Phosphorus-Functionalized Fe2VO4/Nitrogen-Doped Carbon Mesoporous Nanowires with Exceptional Lithium Storage Performance

The binary transition metal oxides have attracted great attention because of their considerable energy and power densities. However, they suffer from low reaction kinetics and large volume change, limiting their practical energy applications. The construction of a mesoporous structure with a large surface area, the development of a carbon matrix, as well as heteroatom doping can effectively overcome the above challenges.
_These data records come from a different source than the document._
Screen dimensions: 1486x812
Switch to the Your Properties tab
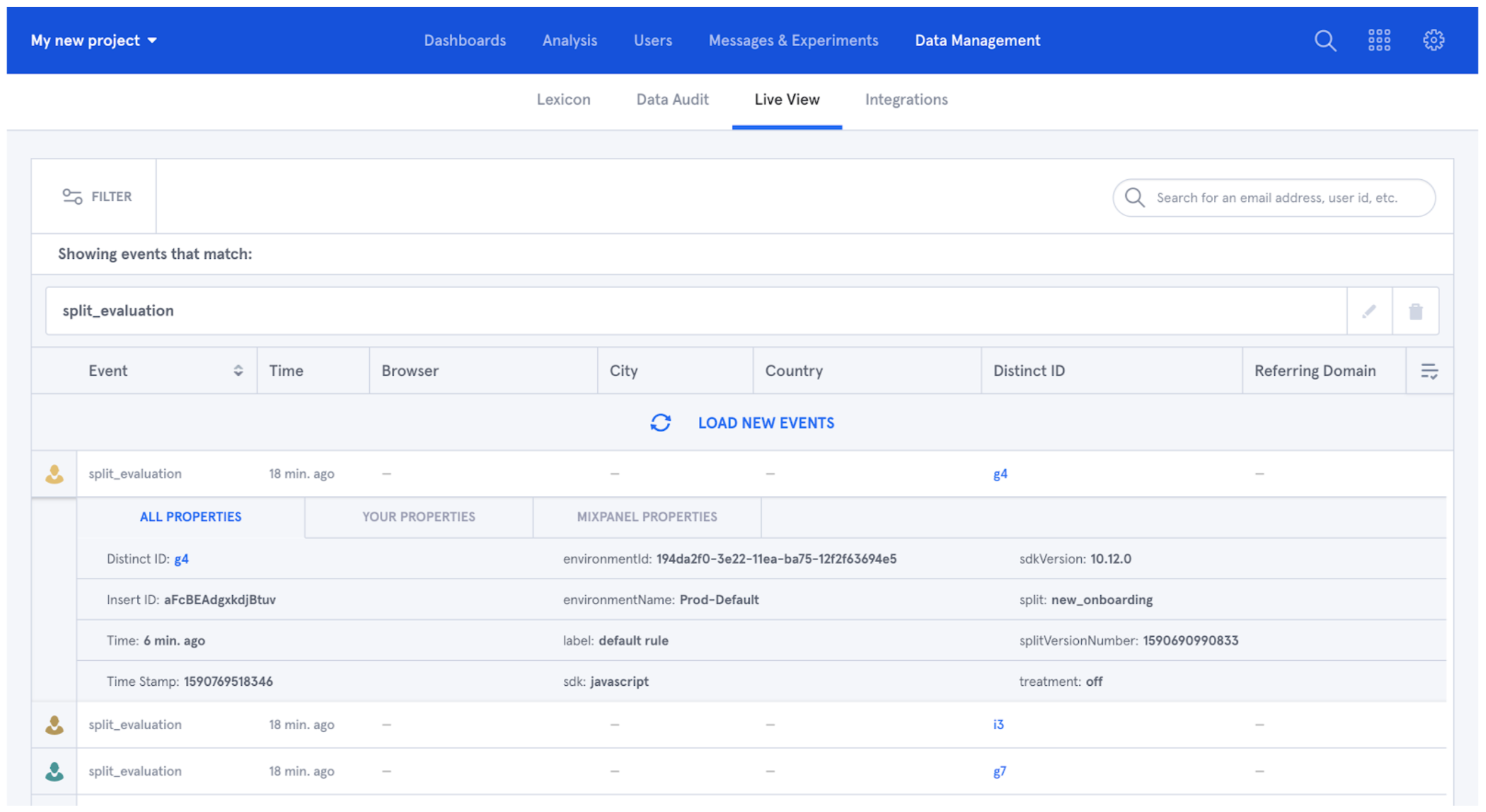point(419,517)
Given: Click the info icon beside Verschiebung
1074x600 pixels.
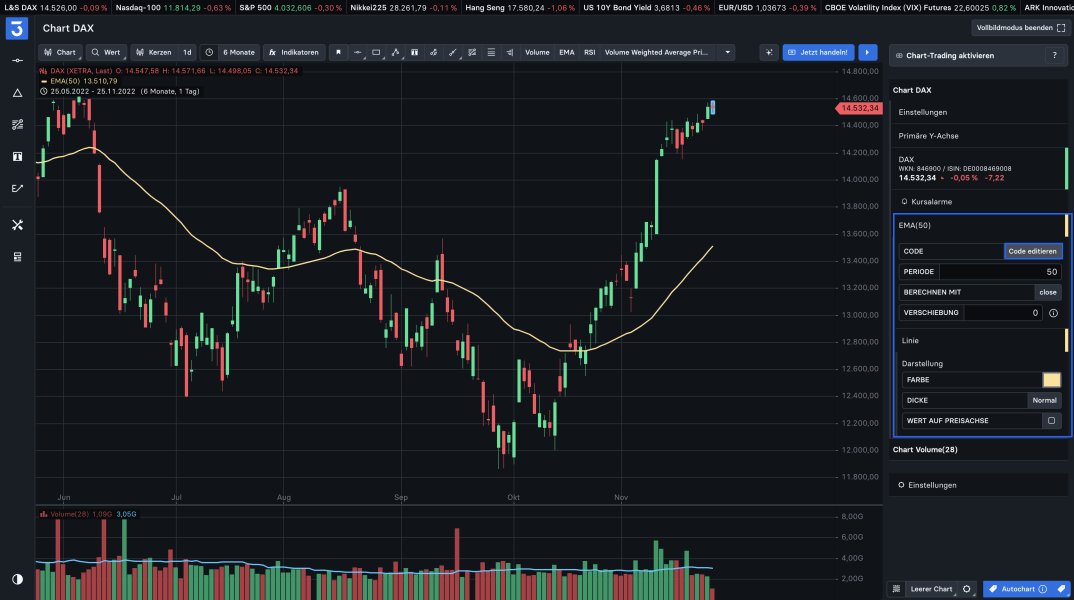Looking at the screenshot, I should [1053, 313].
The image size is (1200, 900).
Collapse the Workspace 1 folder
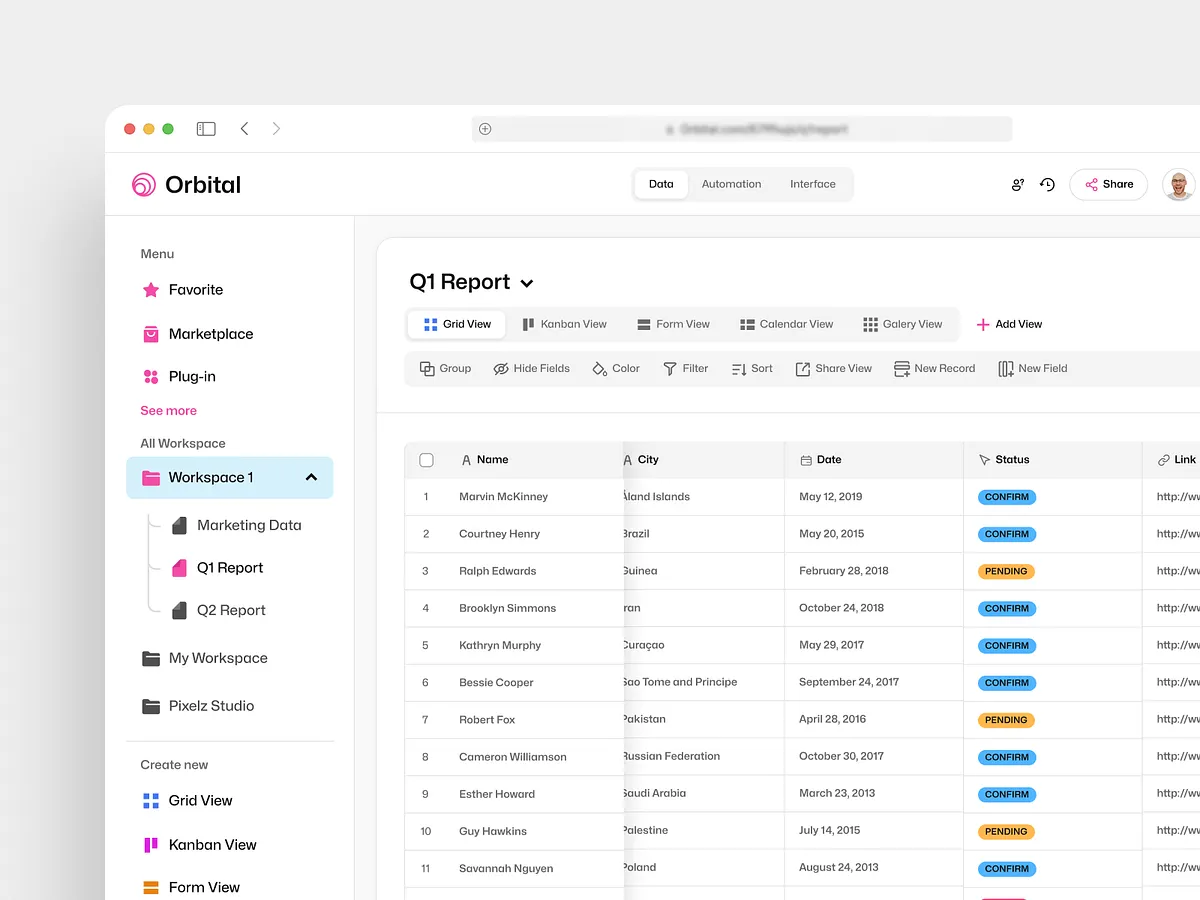point(310,477)
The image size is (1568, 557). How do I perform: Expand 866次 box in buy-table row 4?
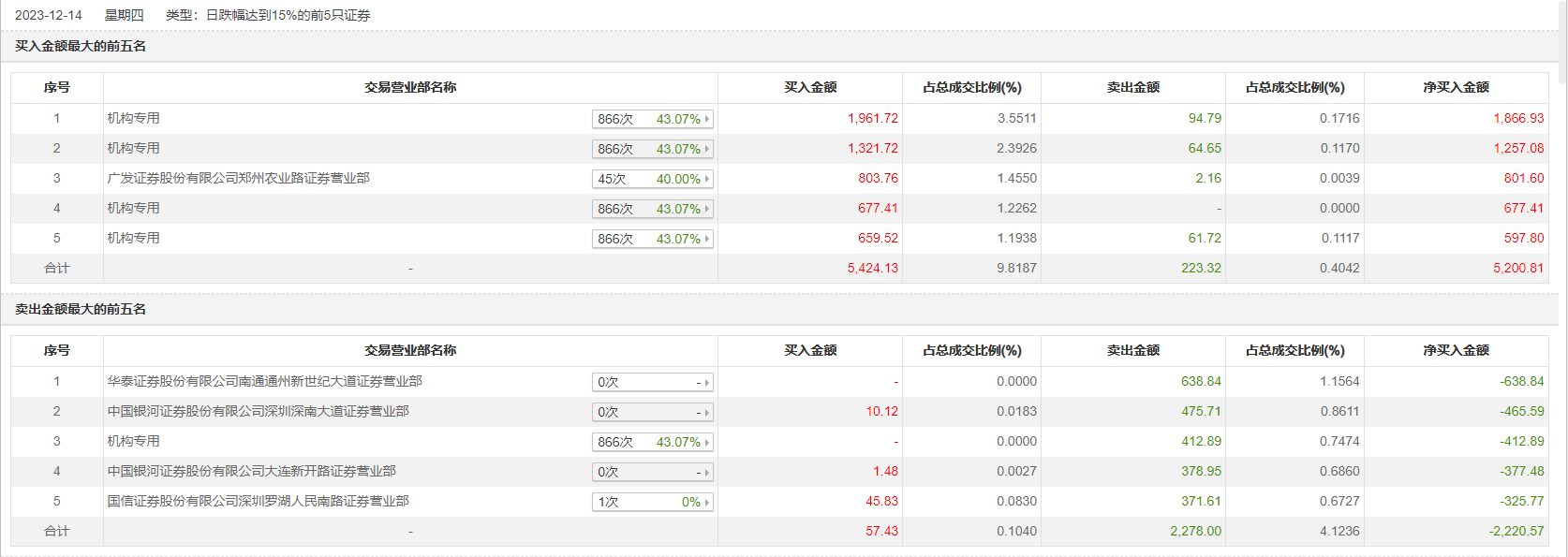pos(652,209)
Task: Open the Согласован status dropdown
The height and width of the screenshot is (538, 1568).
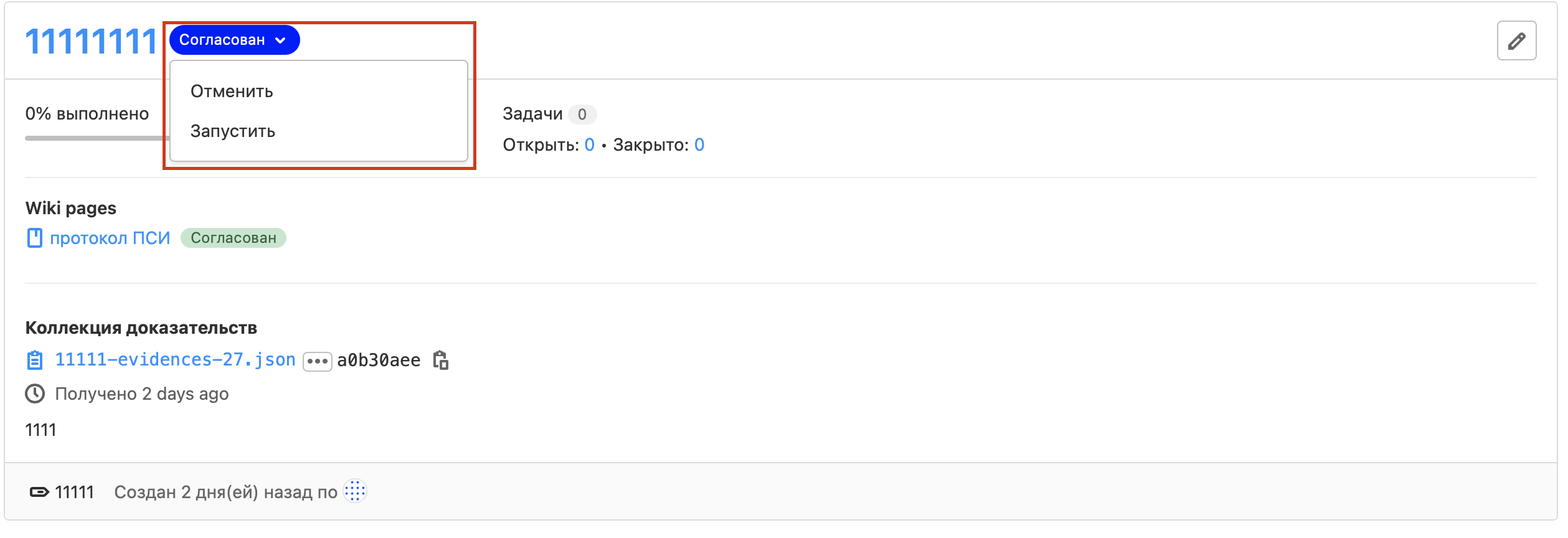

Herein, the synthesis of phosphorous-containing Fe2VO4/nitrogen-doped carbon mesoporous nanowires (P-Fe2VO4/NCMNWs) is reported. In this unique structure, the atomic-level P-doping could increase the conductivity of Fe2VO4 by reducing its band gap, which is confirmed by DFT calculations. Furthermore, the phosphorus can covalently "bridge" the carbon layer and Fe2VO4 through P-C and Fe-O-P bondings. As a result, this anode material exhibits a high capacity (1002 mA h g(-1) at 0.5 A g(-1) after 250 cycles), excellent rate performance (448 mA h g(-1) at 10 A g(-1)), and prominent long-term cycling stability (533 mA h g(-1) at 5 A g(-1) after 500 cycles, 364 mA h g(-1) at 10 A g(-1) after 1000 cycles). All of these attractive features make the P-Fe2VO4/NCMNWs a promising electrode material for high-performance lithium-ion batteries.